Relay MongoDB Change Stream into CrateDB¶
What’s inside
Documentation and example program how to relay data from MongoDB into CrateDB, using MongoDB Change Streams.
Change streams allow applications to access real-time data changes without the prior complexity and risk of manually tailing the oplog.

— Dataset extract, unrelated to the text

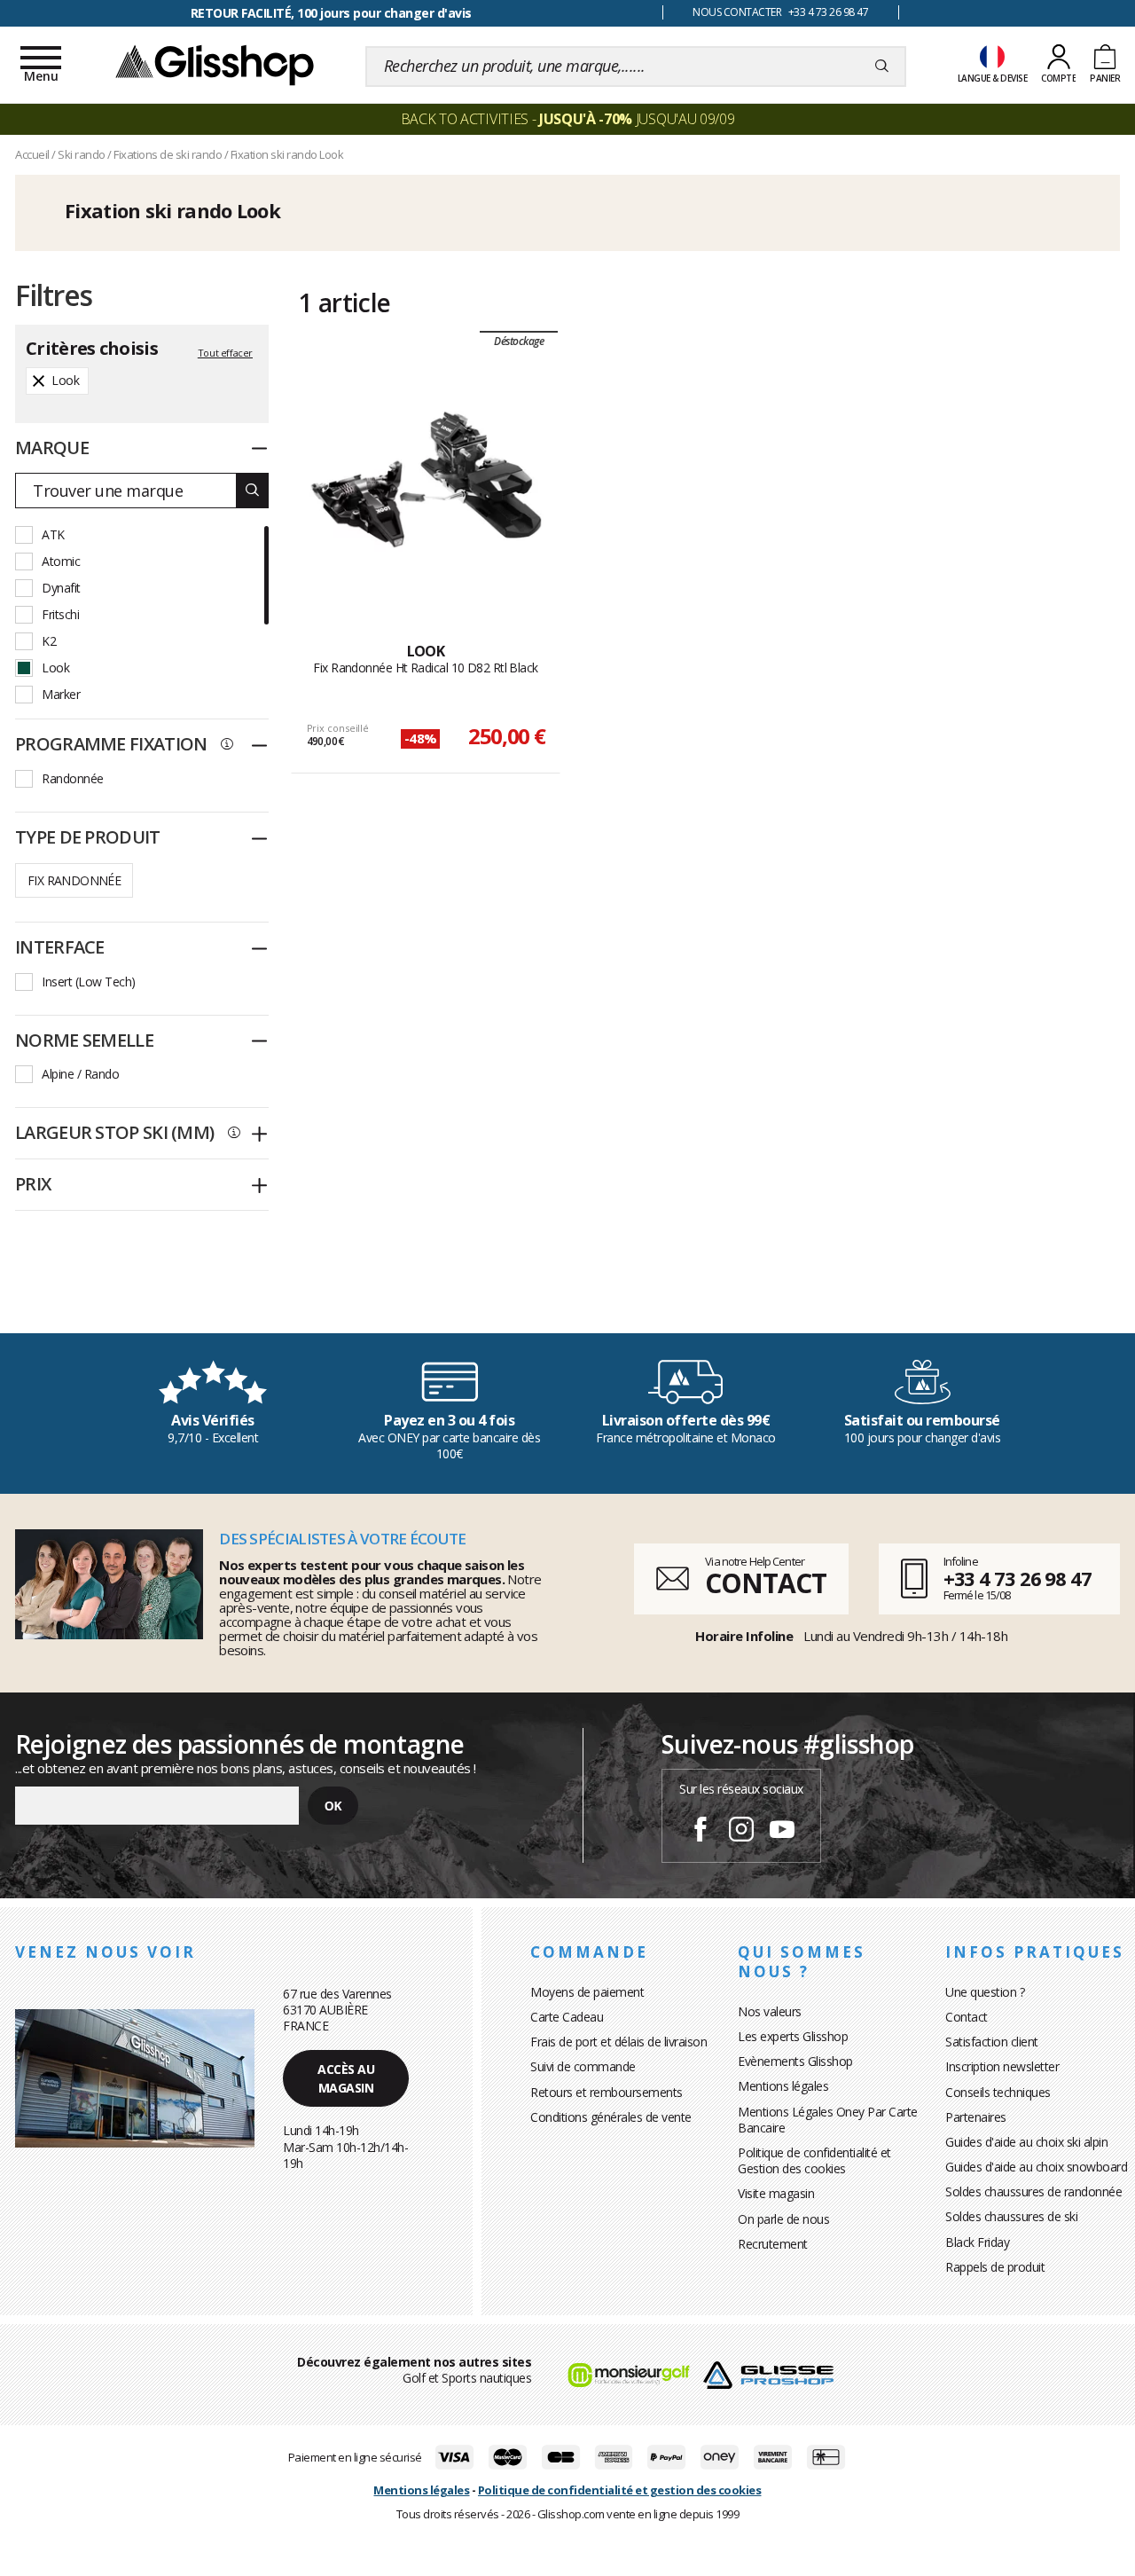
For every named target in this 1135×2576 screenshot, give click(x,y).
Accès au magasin (345, 2078)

Applications can use change streams to subscribe to all data changes on a single collection, a database, or an entire deployment, and immediately react to them.
Note
commons-codec includes MongoDBFullLoadTranslator and MongoDBCDCTranslator.
This document and example program is exclusively about the latter.
Prerequisites¶
Start services CrateDB and MongoDB.
Start CrateDB
docker run --rm --name=cratedb --publish=4200:4200 --env=CRATE_HEAP_SIZE=2g \
docker.io/crate:latest '-Cdiscovery.type=single-node'
Start MongoDB
Please note that change streams are only available for replica sets and
sharded clusters, so let’s define a replica set by using the
--replSet rs-testdrive option when starting the MongoDB server.

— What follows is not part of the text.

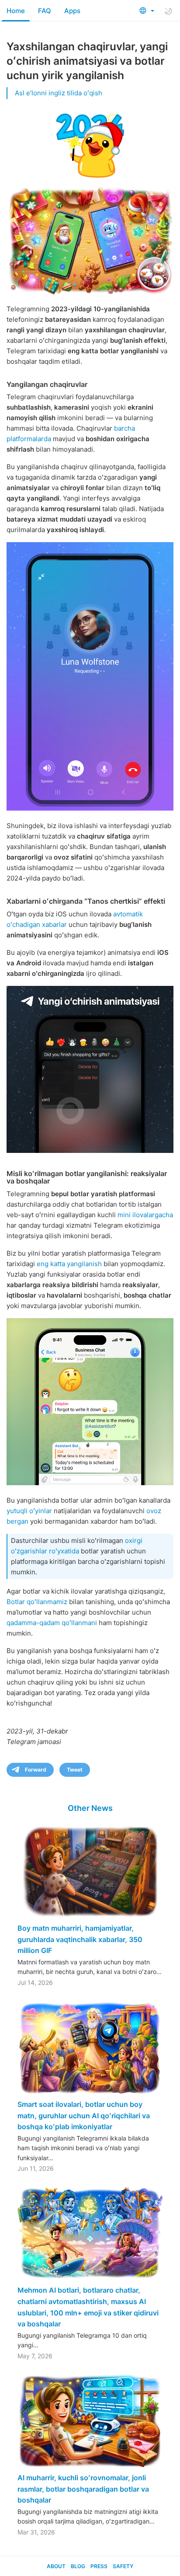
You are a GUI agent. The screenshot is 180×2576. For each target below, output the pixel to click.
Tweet (75, 1769)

docker run --rm --name=mongodb --publish=27017:27017 \
docker.io/mongo:8 mongod --replSet rs-testdrive
Now, initialize the replica set, by using the mongosh command to invoke
the rs.initiate() operation.
export MONGODB_URL="mongodb://localhost/"
docker run -i --rm --network=host docker.io/mongo:8 mongosh ${MONGODB_URL} <<EOF
disableTelemetry()
config = {
_id: "rs-testdrive",
members: [{ _id : 0, host : "localhost:27017"}]
};
rs.initiate(config);
EOF
Install¶
Acquire and set up the basic relay program.
# Install dependencies.
pip install 'commons-codec[mongodb]' pymongo sqlalchemy-cratedb
# Download program.
wget https://github.com/daq-tools/commons-codec/raw/main/examples/mongodb_cdc_cratedb.py
Usage¶
Configure settings.
export CRATEDB_SQLALCHEMY_URL="crate://"
export MONGODB_URL="mongodb://localhost/"
Invoke relay program.
python mongodb_cdc_cratedb.py cdc-relay
Invoke database workload.
python mongodb_cdc_cratedb.py db-workload
Troubleshooting¶
When you see this message on MongoDB’s server log, it indicates you tried to configure a replica set, but did not initialize it yet.
pymongo.errors.OperationFailure: The $changeStream stage is only supported on
replica sets, full error: {'ok': 0.0, 'errmsg': 'The $changeStream stage is
only supported on replica sets', 'code': 40573, 'codeName': 'Location40573'}
When you see a Failed to refresh key cache error message on MongoDB’s server
log, it indicates the server has been successfully running a replica set last
time, but, again, it has not been correctly initialized.